◆ TASK REQUIREMENTS: Your answer should consist of the lines holding "computer", copied from the material below.
+---+
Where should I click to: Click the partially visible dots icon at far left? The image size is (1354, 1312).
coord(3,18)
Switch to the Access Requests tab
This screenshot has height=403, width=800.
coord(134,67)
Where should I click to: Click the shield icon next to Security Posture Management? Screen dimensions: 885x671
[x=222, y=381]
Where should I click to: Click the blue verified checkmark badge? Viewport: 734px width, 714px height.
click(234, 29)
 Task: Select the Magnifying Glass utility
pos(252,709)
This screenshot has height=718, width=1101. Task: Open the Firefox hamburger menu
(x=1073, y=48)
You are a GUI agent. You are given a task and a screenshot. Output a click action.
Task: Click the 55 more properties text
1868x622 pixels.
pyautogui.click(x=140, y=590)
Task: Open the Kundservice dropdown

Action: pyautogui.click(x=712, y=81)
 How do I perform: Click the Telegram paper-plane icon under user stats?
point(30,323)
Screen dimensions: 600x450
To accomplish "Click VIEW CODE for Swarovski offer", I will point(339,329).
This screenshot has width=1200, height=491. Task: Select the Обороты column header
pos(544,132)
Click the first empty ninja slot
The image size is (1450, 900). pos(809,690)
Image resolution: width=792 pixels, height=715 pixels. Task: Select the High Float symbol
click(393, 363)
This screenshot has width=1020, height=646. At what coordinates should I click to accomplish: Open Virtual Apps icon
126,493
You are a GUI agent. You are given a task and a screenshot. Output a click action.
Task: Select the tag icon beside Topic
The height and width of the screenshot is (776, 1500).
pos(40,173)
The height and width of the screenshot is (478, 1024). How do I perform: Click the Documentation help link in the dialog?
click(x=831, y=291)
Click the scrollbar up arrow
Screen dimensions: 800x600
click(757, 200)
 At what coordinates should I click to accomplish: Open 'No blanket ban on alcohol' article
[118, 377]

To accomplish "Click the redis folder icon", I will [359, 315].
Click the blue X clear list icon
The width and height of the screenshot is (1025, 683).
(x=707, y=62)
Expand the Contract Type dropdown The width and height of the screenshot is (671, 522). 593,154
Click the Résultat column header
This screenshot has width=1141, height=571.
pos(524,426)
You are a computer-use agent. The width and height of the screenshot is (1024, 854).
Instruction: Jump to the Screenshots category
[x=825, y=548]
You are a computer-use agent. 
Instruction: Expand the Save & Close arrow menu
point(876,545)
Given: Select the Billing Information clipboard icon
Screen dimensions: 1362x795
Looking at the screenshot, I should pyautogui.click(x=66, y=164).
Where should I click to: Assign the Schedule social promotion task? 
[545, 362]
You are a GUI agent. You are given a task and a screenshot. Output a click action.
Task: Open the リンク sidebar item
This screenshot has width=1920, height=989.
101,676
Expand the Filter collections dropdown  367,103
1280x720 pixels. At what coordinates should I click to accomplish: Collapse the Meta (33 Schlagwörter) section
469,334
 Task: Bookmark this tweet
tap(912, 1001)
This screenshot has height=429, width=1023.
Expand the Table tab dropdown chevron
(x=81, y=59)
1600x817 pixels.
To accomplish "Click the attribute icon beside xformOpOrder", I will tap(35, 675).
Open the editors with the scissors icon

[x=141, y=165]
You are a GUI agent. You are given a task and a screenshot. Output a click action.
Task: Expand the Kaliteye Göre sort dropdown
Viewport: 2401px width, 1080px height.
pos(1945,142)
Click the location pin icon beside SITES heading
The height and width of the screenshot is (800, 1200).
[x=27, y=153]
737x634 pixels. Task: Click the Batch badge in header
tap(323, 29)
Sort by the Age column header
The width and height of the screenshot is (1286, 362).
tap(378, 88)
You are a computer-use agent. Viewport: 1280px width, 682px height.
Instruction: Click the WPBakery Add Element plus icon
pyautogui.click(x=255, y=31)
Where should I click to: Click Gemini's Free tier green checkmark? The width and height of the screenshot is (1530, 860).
+---+
◆ ANSWER AREA:
You are a computer-use agent. The width and height of the screenshot is (1024, 854).
You are a computer-use agent. 
You are a computer-use agent. Viewport: 1280px width, 682px height.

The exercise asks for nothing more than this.